Community detection has been an active area of research and has proved to be very useful in understanding behaviour of entities involved in networks. Nodes belonging to a tight-knit community are more likely to have some properties in common. For example in the World Wide Web, community analysis has uncovered thematic clusters, in biochemical networks community detection may result in identification of functional groups. Community detection aims to identify modules and their boundaries which further results in the classification of vertices, according to their structural position in the modules. This further results in identification of the most ‘central’ node in a cluster i.e. the one which shares a large number of edges with the other partners in a group; vertices lying at the boundaries between different clusters act as a ‘bridge’ between different clusters and can be said to lead the relationships and exchanges between different communities.
Another important aspect related to community structure is the hierarchical organization of most of the real world networks. Real networks usually consist of many communities which are in turn composed of many smaller communities each having distinct characteristics. In many real world networks, one may observe that an edge may belong to more than one group. In this case, the problem of community detection leads to the detection of overlapping communities.

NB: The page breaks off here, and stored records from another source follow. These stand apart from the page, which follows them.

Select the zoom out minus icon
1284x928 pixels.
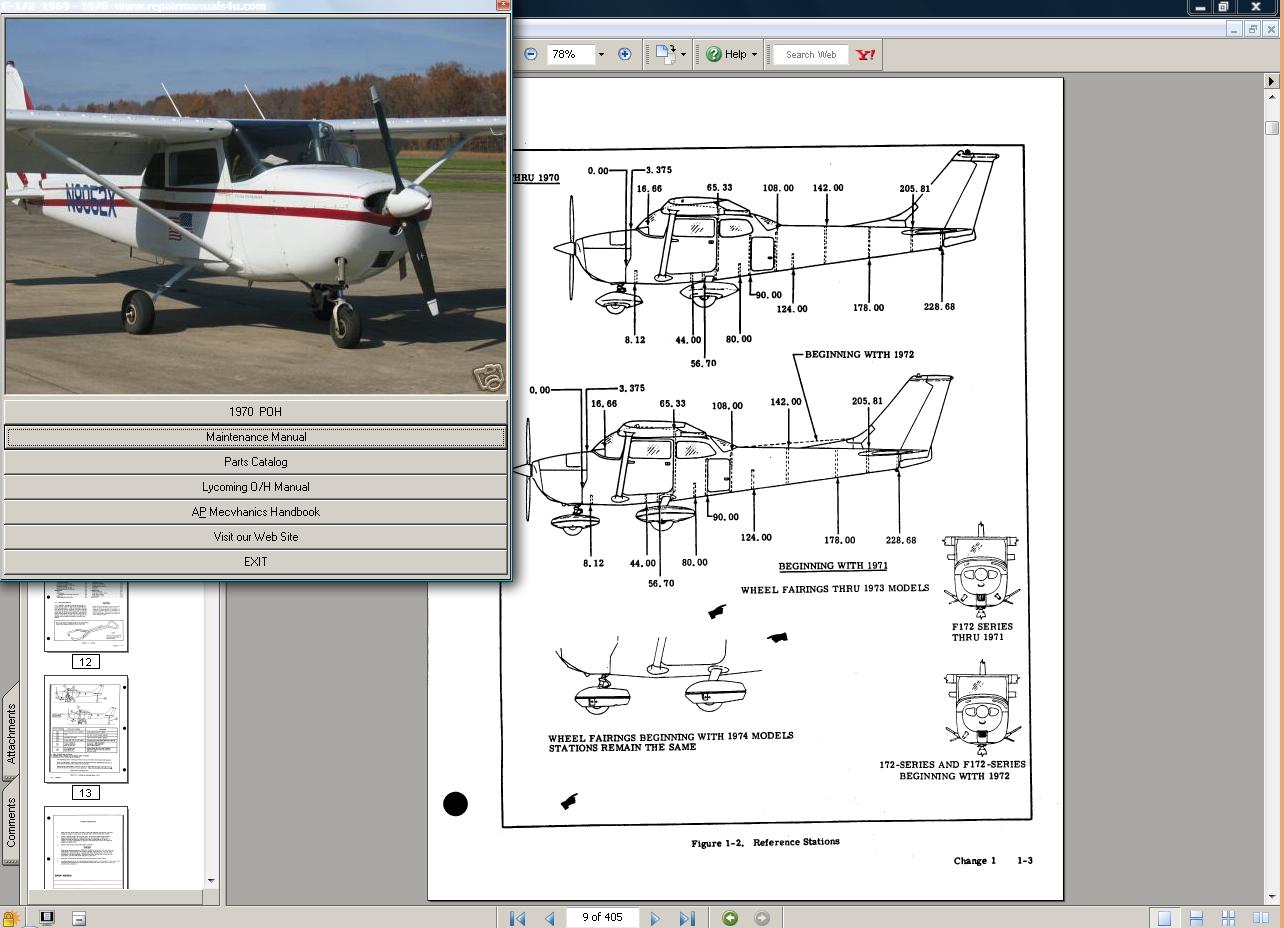[x=530, y=54]
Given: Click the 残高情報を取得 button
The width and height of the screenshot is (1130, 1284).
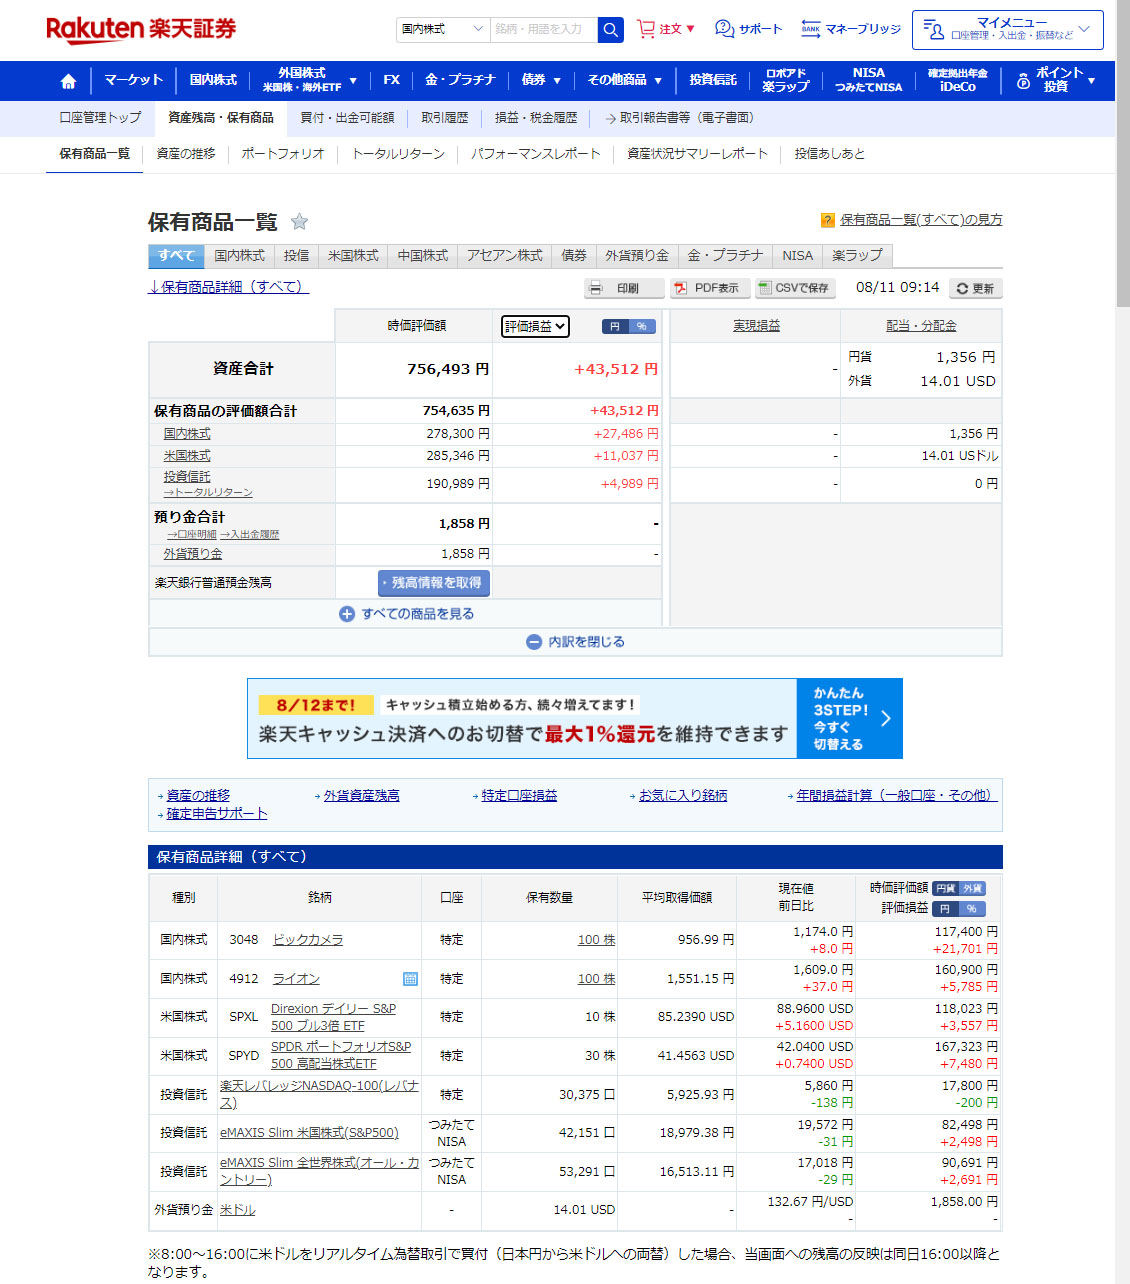Looking at the screenshot, I should point(434,582).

The dynamic nature of networks gives rise to evolving communities and a new area of research known as dynamic community detection emerges. We may observe that at a given instance of time a network may have no community structure at all, however, later on one may observe the emergence of a community structure which may mature after some time. So, the study of this dynamism provides an insight into the network evolution with time. Conversation networks like Twitter, Facebook may result in such evolving community networks where one may observe maturing of a community only when a topic propagates to many users and they become inspired or excited and participate in related discussions over a passage of time.
This paper explores the aspect of community detection in online social networks emanating its roots from the traditional methods such as graph partitioning, hierarchical clustering, partitional clustering and the advancements made with time. The aspect of dynamic community detection and the issues related to dynamic community detection will be the focus of the paper. We present a classification of the available research on the basis of the approaches followed in static as well as dynamic community detection which will help users to choose effective techniques for community detection.